There is just under three weeks until the date I am supposed to be handing my portfolio in in order to attain my appraisal objective of handing it in to CILIP  by 5th June this year. I am continuing the sorting process, trying to categorise potential evidence and think about which pieces of evidence I am actually going to use for my portfolio.

On Thursday I went to the ‘Chatership and Beyond’ event at CILIP in London, organised by the Career Development Group for London and the South East. I’d been on it before, but lost the certificate, which I need for my portfolio, so I went on it again! It was quite helpful and clarified a few things I wasn’t sure about, like how to bind my portfolio (comb binding is preferred) and various other more ‘practical’ things. It was useful to be able to look at examples of successful chartership portfolios. I was surprised at how varied they were – some are very fat with lots of pieces of  evidence whereas some where quite thin and more concise in their organisation.

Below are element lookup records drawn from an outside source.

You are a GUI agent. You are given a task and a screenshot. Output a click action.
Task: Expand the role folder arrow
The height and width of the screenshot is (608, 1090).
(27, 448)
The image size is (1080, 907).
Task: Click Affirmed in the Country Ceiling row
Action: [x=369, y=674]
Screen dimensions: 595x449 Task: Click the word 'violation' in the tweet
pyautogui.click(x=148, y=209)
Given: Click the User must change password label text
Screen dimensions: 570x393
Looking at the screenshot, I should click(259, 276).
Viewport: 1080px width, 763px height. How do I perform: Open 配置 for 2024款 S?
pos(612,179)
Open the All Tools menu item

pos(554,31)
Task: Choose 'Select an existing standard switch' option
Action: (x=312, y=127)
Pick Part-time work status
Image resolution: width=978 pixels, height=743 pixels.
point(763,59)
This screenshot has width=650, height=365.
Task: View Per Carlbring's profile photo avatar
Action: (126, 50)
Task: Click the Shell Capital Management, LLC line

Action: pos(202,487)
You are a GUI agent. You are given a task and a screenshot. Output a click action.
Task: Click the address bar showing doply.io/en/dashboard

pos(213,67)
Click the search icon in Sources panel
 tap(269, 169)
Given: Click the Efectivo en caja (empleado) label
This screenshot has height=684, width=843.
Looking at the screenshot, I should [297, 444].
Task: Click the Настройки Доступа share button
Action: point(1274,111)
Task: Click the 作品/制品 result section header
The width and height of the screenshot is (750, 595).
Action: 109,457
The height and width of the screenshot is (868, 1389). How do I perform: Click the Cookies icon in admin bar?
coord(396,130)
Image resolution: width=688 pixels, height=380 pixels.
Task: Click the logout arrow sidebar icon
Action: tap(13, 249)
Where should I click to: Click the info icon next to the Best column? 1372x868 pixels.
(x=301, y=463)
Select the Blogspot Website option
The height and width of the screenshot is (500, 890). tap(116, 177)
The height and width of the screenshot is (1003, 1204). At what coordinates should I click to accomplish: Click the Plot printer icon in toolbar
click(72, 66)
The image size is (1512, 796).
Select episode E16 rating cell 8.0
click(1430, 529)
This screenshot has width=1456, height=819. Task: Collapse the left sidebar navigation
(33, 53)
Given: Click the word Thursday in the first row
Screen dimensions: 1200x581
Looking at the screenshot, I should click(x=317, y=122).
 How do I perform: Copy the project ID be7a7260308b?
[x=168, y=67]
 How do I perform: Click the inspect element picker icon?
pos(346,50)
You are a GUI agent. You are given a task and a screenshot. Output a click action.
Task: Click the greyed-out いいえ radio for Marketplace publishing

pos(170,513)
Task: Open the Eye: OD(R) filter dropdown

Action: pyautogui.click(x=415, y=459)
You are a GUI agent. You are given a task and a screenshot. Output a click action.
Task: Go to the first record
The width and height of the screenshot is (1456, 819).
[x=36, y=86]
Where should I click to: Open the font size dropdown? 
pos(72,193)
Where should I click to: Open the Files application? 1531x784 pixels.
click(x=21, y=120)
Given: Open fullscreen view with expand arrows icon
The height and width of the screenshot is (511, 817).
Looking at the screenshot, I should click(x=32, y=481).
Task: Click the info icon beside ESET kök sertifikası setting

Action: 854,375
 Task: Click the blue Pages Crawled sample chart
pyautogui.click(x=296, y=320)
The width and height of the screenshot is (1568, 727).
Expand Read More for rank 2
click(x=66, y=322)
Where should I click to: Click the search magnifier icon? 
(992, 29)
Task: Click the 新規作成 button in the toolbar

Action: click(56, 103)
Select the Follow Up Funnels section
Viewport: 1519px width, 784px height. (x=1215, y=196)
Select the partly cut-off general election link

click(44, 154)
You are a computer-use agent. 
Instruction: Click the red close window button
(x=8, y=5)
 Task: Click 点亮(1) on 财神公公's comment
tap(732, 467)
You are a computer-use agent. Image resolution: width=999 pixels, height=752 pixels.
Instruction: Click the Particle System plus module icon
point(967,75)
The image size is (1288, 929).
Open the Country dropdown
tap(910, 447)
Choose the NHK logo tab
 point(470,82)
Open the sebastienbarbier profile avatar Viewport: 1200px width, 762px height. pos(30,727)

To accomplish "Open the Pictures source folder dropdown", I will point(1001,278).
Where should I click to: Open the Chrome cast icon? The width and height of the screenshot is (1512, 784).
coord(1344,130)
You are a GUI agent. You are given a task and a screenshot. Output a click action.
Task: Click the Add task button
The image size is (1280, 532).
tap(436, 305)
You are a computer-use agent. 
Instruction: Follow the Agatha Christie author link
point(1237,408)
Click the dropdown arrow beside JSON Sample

I’ve booked the week after next off work, in order to be able to devote all my normal working hours to getting my chartership portfolio finished. I just don’t think I will be able to hand it in on time if I don’t. Even so, I’m not convinced it will be in by 5th June, as I will ideally need to meet with my mentor and ask her to read through my portfolio it at some point. I don’t know if it will be possible to do this and make any changes she might recommend within the time available. It dawned on me on Thursday that I have never even met my mentor! Surely this is not good.

I really want to hand it in on time, not because of my appraisal objective, which is now irrelevant, but just because I want to do something right. If I pass that would be even better, obviously, but I am not very hopeful about that, given the lack of evaluation and reflection I have done so far in my career. It’s worth a try, though.